Collected data
● ● ●

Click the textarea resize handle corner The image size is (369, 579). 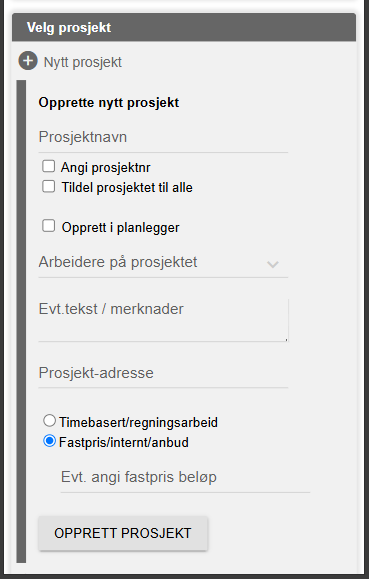(286, 339)
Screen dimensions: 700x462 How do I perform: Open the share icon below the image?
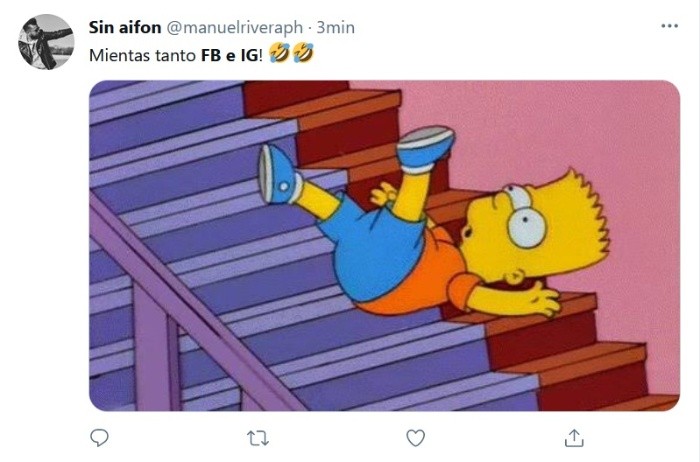(574, 438)
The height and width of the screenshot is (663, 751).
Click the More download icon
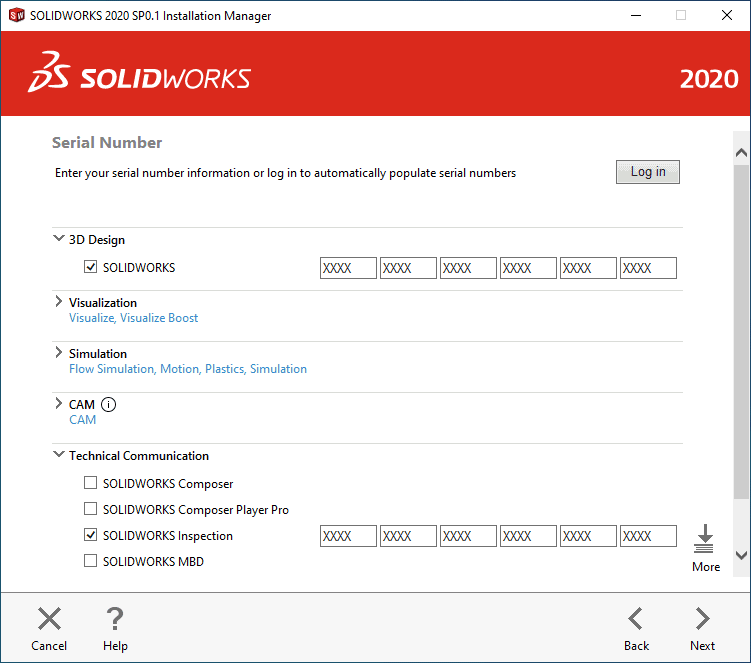[x=705, y=539]
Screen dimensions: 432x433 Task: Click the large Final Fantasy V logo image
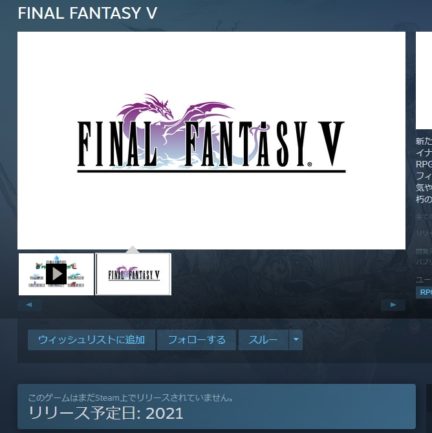[x=211, y=141]
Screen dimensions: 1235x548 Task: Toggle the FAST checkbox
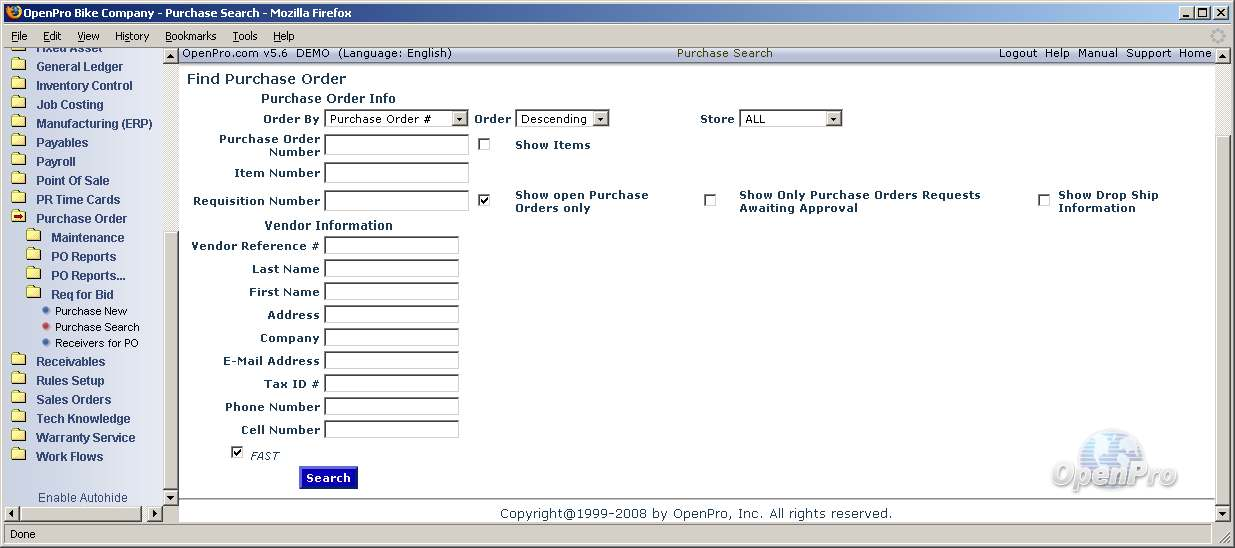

● ● ●

THE TASK >> Pictures are to be omitted. The lines from the line holding "The height and" through the closing line of the data above are to be set down exactly, and nothing more.

OUTPUT FOR THIS EXERCISE >>
The height and width of the screenshot is (663, 751).
Click the More download icon
[x=705, y=539]
Screen dimensions: 432x433 Task: Click the large Final Fantasy V logo image
[x=211, y=141]
Screen dimensions: 1235x548 Task: Toggle the FAST checkbox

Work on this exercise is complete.